Весной он выгрузился с контейнером пожиток, нажитых в Штатах. Далее контейнер и Мага путешествовали по отдельности, чтобы сойтись наконец в Москве. Причем вещи прибыли на день раньше хозяина, Нодельма разгружала их, следила, чтобы грузчики ничего не уперли (с них же станется), чтобы ящики не упали в снежную хлябь, поджидала их у лифта. Попросила мать подержать двери квартиры, но та даже не вышла из комнаты, совсем от рук отбилась…
А Мага ехал поездами по странам Европы, глазел в окно, в больших городах покупал подарки невесте без какого бы то ни было опасения перед новой, только что начинающейся жизнью.
В своем последнем дорожном письме он писал Нодельме: «Московское время само по себе по силе воздействия схоже с зоной хождения доллара. И то и другое (и московское время, и доллар) задают систему координат для очень большого количества людей и пространств. Именно поэтому они и воспринимаются нами как норма. Когда я попал в Америку, я словно бы приник к нулевому меридиану мировой экономики — мне не надо было пересчитывать, перекладывать стоимость тех или иных вещей с одной валюты на другую, я попал туда, где эти цены едины и неделимы, аутентичны. Точно так же, находясь вне Москвы, я постоянно с какой-то нарочитостью, с какой-то навязчивостью сравниваю разницу временных поясов, подсчитывая плюс или минус, а сколько же там, в Москве, потому что еще по советской традиции время начинается именно здесь, в районе Красной площади, расходится кругами по Бульварному и Садовому кольцам, пересекает МКАД и далее продолжает лучиться по всей стране».

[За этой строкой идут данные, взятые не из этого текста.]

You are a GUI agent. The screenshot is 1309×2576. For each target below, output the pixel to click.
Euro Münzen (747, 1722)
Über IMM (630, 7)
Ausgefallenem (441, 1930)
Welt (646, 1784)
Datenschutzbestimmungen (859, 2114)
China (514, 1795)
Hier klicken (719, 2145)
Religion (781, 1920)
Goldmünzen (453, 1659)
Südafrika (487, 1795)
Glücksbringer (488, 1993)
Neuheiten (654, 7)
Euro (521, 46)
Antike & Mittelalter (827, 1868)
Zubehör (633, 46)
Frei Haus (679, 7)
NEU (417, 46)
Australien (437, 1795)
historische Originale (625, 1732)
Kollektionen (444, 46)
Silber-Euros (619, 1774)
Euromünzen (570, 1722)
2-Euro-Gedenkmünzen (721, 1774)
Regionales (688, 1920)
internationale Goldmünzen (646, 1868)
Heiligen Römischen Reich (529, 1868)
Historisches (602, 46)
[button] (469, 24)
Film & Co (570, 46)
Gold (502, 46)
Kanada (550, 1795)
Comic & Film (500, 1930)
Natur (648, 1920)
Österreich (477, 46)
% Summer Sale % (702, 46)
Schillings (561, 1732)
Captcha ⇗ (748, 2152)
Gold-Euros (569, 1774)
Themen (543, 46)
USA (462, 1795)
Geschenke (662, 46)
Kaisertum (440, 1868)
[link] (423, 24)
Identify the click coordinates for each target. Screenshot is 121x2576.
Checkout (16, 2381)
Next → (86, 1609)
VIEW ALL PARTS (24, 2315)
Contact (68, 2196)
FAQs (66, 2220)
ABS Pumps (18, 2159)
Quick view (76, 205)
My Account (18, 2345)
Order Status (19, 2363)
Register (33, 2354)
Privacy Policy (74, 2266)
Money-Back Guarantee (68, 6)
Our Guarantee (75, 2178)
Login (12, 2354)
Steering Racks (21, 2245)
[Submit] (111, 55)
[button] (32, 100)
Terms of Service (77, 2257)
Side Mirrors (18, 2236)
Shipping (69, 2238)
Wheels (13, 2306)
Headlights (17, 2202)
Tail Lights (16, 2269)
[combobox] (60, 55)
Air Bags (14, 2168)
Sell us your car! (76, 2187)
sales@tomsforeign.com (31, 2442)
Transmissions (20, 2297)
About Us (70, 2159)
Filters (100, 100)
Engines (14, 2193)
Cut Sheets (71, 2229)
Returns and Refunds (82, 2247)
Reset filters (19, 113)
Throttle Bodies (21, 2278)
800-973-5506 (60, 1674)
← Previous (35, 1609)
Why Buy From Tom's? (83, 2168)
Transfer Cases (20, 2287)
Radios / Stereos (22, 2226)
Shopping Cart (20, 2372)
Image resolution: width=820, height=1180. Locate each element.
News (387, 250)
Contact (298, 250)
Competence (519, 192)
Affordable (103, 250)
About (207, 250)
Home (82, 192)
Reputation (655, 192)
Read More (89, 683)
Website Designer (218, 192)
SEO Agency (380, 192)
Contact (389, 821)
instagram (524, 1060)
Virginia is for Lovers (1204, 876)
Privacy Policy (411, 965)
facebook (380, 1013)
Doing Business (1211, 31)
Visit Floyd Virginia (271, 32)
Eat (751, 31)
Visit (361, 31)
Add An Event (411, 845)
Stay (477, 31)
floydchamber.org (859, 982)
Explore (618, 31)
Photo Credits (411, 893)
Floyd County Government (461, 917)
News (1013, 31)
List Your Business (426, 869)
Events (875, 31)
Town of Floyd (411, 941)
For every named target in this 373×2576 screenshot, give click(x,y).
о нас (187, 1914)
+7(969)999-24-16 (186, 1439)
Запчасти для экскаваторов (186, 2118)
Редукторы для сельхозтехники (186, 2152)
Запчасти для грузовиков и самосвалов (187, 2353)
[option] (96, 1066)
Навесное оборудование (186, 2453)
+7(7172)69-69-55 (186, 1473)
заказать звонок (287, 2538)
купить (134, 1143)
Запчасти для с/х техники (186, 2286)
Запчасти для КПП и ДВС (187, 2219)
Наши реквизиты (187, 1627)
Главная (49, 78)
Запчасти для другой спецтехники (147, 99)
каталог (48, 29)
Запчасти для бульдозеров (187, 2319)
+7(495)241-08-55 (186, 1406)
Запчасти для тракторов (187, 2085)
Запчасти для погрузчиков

Он погиб в тот же день под колесами грузовика, перевозившего пустые пивные бутылки, вышел за пиццей («Хочется сравнить местную пиццу с американской», — сказал он Нодельме, чмокнув ее в щеку, как оказалось, это были его последние слова) и не вернулся. Она его опознавала в морге, но то был уже не Мага, ничего общего, ничего личного. В углу ее комнаты остались стоять коробки с вещами, аккуратно разложенные и пронумерованные. С блестящими полосками скотча по бокам. Такие самодостаточные, что не притронься.
Она и не притрагивалась, долго ходила мимо, стараясь не замечать их вопиющей непригодности: как же так, вещи есть, а Маги, хозяина вещей, нет, отсутствует. Можно было бы подумать, что телепортировался, если бы не вещи: с собой-то он их не взял, оставил. Значит, что-то не так.
— Мага? Какое странное имя. Что оно означает? — спросила Фоска после того, как Нодельма в невменяемом от горя состоянии попыталась пересказать ей историю их знакомства.
— Сокращенное от Магомед.
— Это Пророк, что ли?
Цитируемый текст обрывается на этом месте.